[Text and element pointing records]

----------------

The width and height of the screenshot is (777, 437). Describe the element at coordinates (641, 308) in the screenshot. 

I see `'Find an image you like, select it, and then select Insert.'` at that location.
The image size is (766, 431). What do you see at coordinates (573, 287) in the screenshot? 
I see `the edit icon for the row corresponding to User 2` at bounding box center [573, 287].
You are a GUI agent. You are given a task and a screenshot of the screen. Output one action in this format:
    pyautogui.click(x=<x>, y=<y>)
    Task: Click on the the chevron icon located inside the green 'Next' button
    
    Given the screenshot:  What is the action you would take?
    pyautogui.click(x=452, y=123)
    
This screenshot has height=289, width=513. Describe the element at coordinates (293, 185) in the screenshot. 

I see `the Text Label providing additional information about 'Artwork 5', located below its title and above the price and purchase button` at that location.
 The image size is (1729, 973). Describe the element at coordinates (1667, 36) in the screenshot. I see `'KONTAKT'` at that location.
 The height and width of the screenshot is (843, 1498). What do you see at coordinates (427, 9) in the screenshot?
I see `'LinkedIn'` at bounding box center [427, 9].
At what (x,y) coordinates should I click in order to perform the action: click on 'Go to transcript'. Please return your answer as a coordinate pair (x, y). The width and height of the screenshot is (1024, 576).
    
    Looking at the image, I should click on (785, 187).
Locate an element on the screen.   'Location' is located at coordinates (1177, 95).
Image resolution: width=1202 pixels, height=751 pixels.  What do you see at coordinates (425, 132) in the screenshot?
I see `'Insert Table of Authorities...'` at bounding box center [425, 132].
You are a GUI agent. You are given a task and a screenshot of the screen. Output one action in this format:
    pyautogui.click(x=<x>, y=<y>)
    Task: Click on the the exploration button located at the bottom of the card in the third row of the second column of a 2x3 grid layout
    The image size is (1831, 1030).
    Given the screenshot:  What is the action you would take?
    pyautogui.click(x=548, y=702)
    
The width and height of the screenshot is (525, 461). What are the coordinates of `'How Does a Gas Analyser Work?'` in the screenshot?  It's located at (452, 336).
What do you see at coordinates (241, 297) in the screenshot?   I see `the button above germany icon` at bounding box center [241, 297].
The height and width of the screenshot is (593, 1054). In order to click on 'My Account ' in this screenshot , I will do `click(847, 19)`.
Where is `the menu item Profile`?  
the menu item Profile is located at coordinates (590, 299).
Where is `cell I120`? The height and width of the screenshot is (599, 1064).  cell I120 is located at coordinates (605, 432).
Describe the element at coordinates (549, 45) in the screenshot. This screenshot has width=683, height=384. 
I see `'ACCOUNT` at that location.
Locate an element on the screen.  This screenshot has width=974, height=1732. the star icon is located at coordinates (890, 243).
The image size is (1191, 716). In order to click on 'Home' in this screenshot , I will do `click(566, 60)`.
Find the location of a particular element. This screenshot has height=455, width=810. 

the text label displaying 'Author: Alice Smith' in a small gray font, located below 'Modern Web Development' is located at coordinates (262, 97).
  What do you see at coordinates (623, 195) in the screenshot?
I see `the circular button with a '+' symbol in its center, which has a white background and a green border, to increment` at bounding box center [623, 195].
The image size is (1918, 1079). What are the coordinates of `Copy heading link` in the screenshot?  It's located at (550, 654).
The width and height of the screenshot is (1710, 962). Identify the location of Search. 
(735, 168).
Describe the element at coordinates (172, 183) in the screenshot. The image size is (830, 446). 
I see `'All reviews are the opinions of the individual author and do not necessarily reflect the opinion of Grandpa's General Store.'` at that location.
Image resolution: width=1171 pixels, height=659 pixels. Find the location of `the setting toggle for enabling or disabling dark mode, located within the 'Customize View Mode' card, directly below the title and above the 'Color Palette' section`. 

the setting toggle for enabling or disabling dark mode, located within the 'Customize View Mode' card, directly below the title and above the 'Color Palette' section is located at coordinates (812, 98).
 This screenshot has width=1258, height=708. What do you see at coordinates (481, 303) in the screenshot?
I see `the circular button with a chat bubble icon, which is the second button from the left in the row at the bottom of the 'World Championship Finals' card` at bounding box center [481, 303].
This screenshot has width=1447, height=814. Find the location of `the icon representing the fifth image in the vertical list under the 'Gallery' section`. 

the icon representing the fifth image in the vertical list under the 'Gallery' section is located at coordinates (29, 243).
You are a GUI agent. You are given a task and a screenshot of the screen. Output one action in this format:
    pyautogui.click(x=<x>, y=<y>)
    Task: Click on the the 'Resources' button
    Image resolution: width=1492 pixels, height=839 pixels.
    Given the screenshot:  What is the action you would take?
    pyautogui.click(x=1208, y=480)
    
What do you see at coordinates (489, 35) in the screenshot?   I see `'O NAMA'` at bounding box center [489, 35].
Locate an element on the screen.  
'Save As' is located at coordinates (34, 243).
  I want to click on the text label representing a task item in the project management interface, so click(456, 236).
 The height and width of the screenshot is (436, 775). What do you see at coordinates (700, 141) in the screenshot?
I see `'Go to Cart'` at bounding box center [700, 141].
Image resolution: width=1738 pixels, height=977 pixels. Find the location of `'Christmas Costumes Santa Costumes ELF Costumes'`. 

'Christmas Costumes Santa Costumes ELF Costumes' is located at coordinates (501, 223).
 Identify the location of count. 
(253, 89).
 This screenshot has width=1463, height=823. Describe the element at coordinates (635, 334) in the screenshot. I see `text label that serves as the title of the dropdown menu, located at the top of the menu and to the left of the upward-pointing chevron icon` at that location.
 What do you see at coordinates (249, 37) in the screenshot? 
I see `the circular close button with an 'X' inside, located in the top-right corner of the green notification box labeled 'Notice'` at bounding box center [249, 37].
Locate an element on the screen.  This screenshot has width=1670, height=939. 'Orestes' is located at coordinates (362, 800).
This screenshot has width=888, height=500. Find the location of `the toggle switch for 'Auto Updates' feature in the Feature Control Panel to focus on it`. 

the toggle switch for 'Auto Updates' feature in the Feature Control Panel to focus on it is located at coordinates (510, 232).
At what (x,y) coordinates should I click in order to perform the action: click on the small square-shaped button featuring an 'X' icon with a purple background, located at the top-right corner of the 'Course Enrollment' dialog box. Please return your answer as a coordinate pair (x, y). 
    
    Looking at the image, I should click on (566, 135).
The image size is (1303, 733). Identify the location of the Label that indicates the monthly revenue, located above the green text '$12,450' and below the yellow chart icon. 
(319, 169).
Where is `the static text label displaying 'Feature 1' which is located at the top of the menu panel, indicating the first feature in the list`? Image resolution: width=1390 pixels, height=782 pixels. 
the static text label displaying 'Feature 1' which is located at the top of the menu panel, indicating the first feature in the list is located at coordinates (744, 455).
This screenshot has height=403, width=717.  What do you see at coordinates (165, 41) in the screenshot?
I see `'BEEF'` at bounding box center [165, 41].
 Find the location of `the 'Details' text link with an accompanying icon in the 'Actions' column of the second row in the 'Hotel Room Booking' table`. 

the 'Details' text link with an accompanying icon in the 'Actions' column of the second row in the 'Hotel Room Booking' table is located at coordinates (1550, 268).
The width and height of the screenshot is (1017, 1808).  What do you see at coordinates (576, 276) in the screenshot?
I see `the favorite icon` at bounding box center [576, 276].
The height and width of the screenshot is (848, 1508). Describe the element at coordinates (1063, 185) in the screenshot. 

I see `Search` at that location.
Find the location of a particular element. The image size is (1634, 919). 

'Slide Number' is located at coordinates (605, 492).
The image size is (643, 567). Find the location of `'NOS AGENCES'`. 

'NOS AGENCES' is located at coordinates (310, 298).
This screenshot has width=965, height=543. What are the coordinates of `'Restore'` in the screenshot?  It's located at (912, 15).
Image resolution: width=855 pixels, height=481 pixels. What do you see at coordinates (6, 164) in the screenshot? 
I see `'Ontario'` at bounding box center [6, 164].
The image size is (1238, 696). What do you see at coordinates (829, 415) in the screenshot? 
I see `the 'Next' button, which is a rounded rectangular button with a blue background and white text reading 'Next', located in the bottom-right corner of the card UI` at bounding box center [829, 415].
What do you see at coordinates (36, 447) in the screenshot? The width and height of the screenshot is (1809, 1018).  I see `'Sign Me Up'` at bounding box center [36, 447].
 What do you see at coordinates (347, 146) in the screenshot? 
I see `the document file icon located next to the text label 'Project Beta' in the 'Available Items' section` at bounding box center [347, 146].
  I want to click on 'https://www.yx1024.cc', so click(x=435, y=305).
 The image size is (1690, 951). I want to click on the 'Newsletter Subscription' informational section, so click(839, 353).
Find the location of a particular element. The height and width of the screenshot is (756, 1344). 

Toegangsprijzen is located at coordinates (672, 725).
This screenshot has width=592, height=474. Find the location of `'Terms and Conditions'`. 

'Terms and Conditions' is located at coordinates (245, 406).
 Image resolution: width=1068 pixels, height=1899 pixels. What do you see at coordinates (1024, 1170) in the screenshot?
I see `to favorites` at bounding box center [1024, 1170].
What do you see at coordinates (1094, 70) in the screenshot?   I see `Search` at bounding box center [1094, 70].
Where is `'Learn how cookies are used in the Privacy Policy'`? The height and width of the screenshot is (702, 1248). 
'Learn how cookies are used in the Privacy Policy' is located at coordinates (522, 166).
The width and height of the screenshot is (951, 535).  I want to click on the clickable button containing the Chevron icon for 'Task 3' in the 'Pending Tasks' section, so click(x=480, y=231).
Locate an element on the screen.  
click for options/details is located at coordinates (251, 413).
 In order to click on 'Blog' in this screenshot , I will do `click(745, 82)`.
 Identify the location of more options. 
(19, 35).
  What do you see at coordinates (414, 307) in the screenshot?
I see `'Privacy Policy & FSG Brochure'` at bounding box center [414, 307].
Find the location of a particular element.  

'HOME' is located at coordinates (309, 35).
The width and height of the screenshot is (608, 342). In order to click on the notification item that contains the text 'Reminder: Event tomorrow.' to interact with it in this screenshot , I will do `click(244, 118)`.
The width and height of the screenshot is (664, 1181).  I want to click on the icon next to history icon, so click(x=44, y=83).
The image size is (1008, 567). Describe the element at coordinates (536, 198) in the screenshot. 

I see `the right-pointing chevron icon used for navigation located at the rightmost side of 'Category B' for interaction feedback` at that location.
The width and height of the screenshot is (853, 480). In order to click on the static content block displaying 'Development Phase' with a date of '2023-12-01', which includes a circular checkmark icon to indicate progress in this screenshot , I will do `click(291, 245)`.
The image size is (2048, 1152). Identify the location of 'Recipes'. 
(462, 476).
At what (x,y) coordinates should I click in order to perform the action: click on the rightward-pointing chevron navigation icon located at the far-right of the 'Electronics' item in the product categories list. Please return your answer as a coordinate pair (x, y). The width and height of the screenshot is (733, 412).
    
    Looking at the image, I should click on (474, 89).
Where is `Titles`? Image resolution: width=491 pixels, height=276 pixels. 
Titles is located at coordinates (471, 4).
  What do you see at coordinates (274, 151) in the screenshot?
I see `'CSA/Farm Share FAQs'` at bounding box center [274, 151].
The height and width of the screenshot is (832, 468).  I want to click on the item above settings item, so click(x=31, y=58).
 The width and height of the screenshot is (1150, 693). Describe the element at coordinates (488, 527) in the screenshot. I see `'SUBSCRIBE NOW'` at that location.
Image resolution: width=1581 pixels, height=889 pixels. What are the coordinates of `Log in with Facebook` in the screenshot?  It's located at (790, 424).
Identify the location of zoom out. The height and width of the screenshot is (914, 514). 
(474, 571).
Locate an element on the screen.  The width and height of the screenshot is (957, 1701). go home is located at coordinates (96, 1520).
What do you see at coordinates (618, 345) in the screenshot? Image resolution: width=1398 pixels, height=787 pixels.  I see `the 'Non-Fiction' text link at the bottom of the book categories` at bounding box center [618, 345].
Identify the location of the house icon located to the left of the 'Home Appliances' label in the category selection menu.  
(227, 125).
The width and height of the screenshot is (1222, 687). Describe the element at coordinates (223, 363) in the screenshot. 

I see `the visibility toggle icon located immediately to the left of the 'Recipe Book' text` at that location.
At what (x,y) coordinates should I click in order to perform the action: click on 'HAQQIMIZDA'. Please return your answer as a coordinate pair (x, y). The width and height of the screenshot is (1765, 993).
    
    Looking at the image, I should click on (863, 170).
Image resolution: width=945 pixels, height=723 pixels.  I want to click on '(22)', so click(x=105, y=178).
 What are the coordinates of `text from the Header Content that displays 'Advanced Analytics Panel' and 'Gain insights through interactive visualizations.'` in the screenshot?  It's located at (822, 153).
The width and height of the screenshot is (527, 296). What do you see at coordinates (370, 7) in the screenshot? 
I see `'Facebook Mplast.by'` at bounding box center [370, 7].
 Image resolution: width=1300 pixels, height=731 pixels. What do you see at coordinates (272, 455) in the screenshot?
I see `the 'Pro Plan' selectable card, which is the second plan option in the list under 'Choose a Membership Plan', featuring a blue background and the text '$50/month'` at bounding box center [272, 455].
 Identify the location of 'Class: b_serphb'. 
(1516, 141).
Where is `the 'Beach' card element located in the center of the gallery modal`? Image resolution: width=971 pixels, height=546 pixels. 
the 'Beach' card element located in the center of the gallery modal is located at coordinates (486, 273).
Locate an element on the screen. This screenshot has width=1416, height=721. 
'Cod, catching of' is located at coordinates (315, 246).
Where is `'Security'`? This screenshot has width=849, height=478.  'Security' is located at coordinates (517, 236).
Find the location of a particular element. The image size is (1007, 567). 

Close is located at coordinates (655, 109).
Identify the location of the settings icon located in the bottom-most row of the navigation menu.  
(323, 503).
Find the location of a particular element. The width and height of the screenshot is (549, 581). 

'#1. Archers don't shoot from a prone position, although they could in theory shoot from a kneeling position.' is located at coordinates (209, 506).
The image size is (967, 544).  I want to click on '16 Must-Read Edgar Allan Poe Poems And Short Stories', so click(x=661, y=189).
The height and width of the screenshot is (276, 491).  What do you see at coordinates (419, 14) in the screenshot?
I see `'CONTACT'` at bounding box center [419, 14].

----------------

WORK TO BE COMPLETED
Please repeat the lines of the records from the line containing "The width and height of the screenshot is (664, 1181)." through the line containing "(474, 571).", both included, and nothing else.

WRITTEN REPLY
The width and height of the screenshot is (664, 1181).  I want to click on the icon next to history icon, so click(x=44, y=83).
The image size is (1008, 567). Describe the element at coordinates (536, 198) in the screenshot. 

I see `the right-pointing chevron icon used for navigation located at the rightmost side of 'Category B' for interaction feedback` at that location.
The width and height of the screenshot is (853, 480). In order to click on the static content block displaying 'Development Phase' with a date of '2023-12-01', which includes a circular checkmark icon to indicate progress in this screenshot , I will do `click(291, 245)`.
The image size is (2048, 1152). Identify the location of 'Recipes'. 
(462, 476).
At what (x,y) coordinates should I click in order to perform the action: click on the rightward-pointing chevron navigation icon located at the far-right of the 'Electronics' item in the product categories list. Please return your answer as a coordinate pair (x, y). The width and height of the screenshot is (733, 412).
    
    Looking at the image, I should click on (474, 89).
Where is `Titles`? Image resolution: width=491 pixels, height=276 pixels. 
Titles is located at coordinates (471, 4).
  What do you see at coordinates (274, 151) in the screenshot?
I see `'CSA/Farm Share FAQs'` at bounding box center [274, 151].
The height and width of the screenshot is (832, 468).  I want to click on the item above settings item, so click(x=31, y=58).
 The width and height of the screenshot is (1150, 693). Describe the element at coordinates (488, 527) in the screenshot. I see `'SUBSCRIBE NOW'` at that location.
Image resolution: width=1581 pixels, height=889 pixels. What are the coordinates of `Log in with Facebook` in the screenshot?  It's located at (790, 424).
Identify the location of zoom out. The height and width of the screenshot is (914, 514). 
(474, 571).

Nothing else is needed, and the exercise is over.